It logically follows that if common carriers may search parcels entrusted to them when they have reason to believe the parcels contain contraband they may then call upon police officials to inspect the parcels or call upon the police to seize said contraband when discovered by the carrier. Indeed, failure on the part of the carriers or its employees to notify the police of contraband could in certain instances make the carrier or its employee criminally liable as an accessory. The defendant, having entrusted American Airlines with the parcels in question, representing the contents to be lawful, should not now be able to complain that the carrier called the police *592 who made a search of the parcels in question.


It is the next contention of the defendant that the address book taken by Detective Werner Wolfe from the office at 105 South Irving immediately following the arrest of Fassler was illegally seized. Defendant, on appeal, relies on Chimel v. California, 395 U.S. 752, 89 S. Ct. 2034, 23 L. Ed. 2d 685 (1969), as supporting his position that the search of Detective Wolfe which produced the address book exceeded the scope permitted by that decision.
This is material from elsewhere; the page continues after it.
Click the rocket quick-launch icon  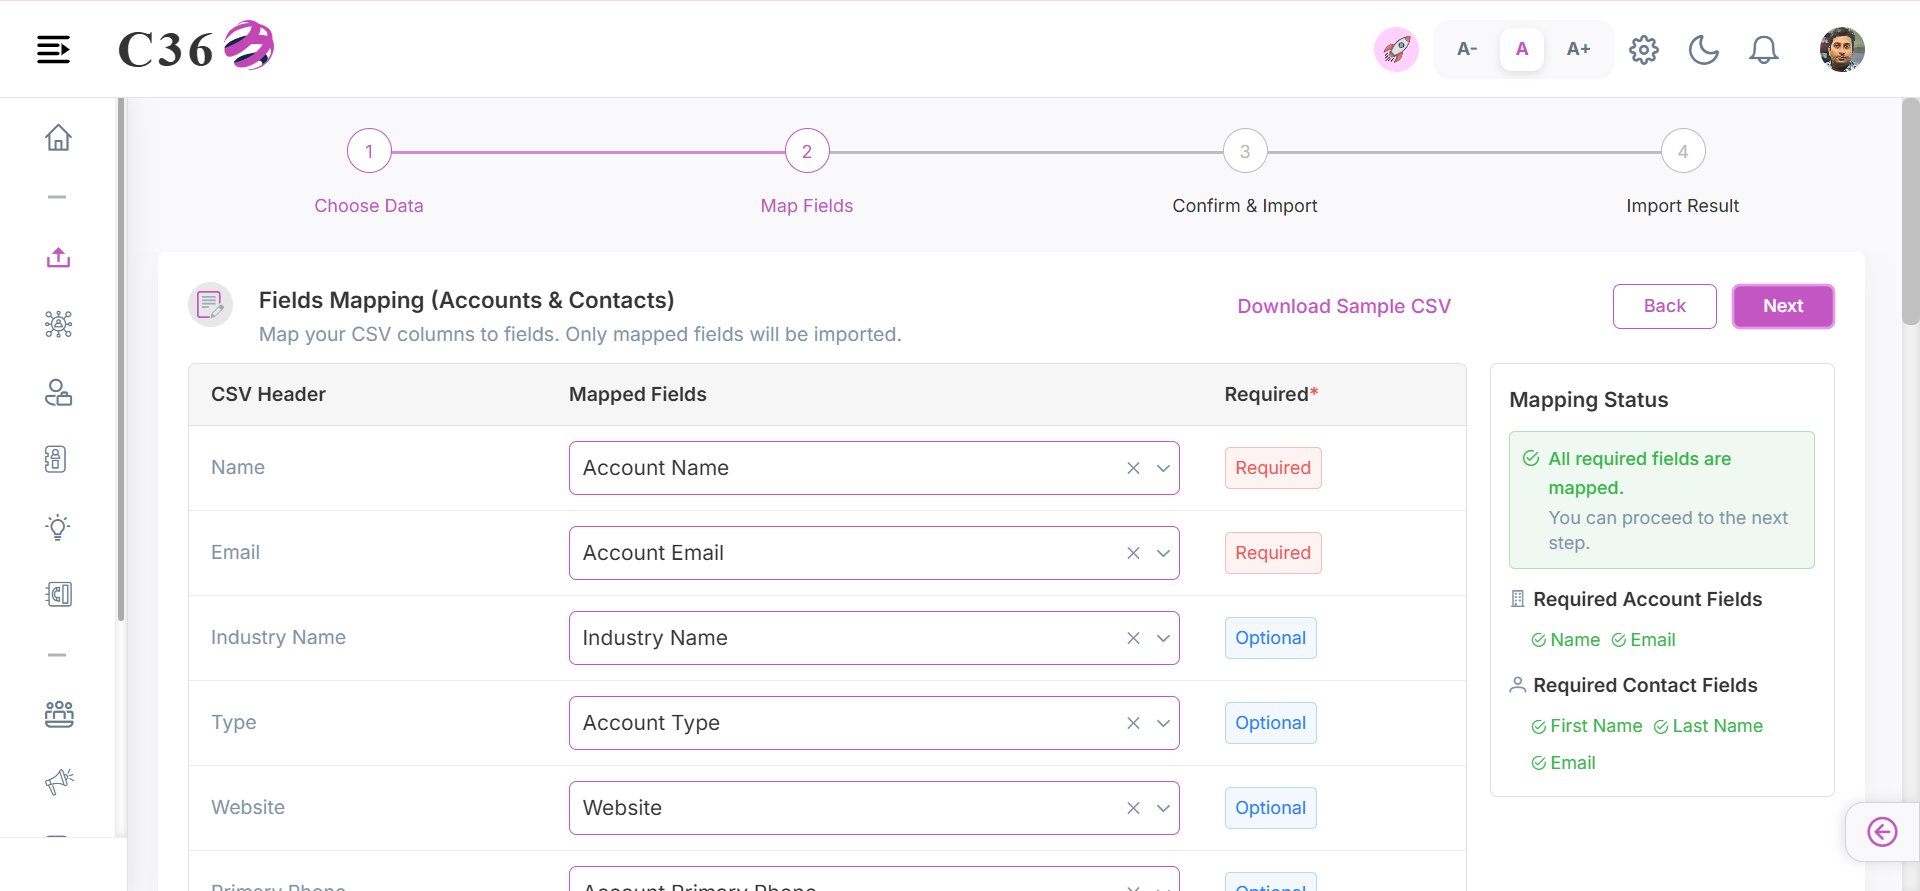tap(1396, 49)
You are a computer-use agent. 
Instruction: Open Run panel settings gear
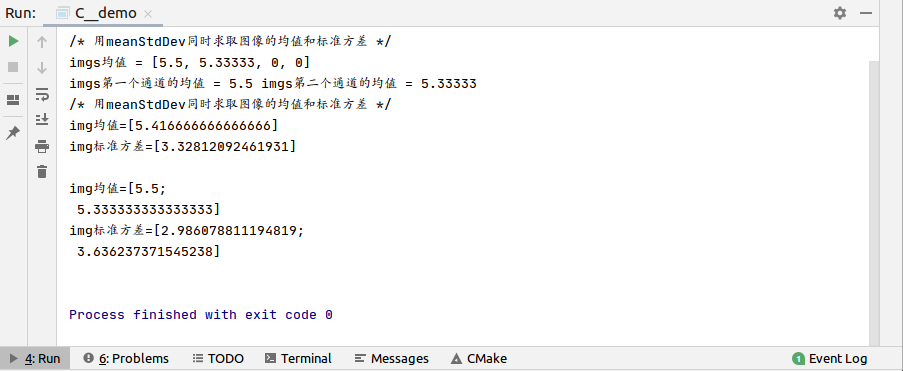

Chimel, supra, however, is not applicable to the facts of this case as the matter was tried prior to Chimel and Chimel has not been held to be retroactive. State v. Michael, 107 Ariz. 126, 483 P.2d 541 (1971).

The testimony of Officer Wolfe indicates that he found the address book in plain view:

"Q Where did you first see that Exhibit 12? "A On the desk in the office. "Q Did you take possession of that particular book? "A Yes, I did."

There is no question that the search in question was contemporaneous with the arrest. The defendant was told that there was a warrant for his arrest and that he was under arrest, he was advised of his rights and he then invited the officers onto the premises, saying, "I can straighten this out with one phone call." The address book was found in plain view on the desk in the office while Fassler was using the phone. Objects falling in plain view of a police officer who has a right to be in a position to have that view are subject to seizure and may be introduced in evidence. Musgrove v. Eyman, 435 F.2d 1235 (9th Cir.1971).


Defendant next contends that the search of the garbage can located in an alleyway at the premises at which he was arrested was in violation of the Fourth Amendment. Defendant cites People v. Edwards, 71 Cal. 2d 1096, 80 Cal. Rptr. 633, 458 P.2d 713 (1969) which admittedly held that under the circumstances of that case a search of the trash can within a few feet of the back door of defendant's home on defendant's property was unlawful.

The California Supreme Court in People v. Krivda, 5 Cal. 3d 357, 96 Cal. Rptr. 62, 486 P.2d 1262 (1971), extended the Edwards, supra, holding to trash that "had been placed into the well of a refuse truck" on the premise that the defendant's trash did not lose its "`identity' by being mixed and combined with the `conglomeration' of trash previously placed in the truck." California's Chief Justice Wright concurring in part and dissenting in part could not agree that the federal Constitution "compels extension of [asserting] protection to trash cans to those placed adjacent to or on a public thoroughfare * * *", asserting that the expectation of privacy is "inextricably bound up in the physical location of the trash cans."

The United States Supreme Court granted certiorari in the Krivda case, 405 U.S. 1039, 92 S. Ct. 1307, 31 L. Ed. 2d 579 and in a Per Curiam opinion vacated the judgment of the Supreme Court of California, remanding for further proceedings stating:

"After briefing and argument, however, we are unable to determine whether the California Supreme Court based its holding upon the Fourth and Fourteenth Amendments to the Constitution of the United States or upon the equivalent provision of the California Constitution, or both." California v. Krivda, ___ U.S. ___, 93 S. Ct. 32, 34 L. Ed. 2d 45 decided October 24, 1972.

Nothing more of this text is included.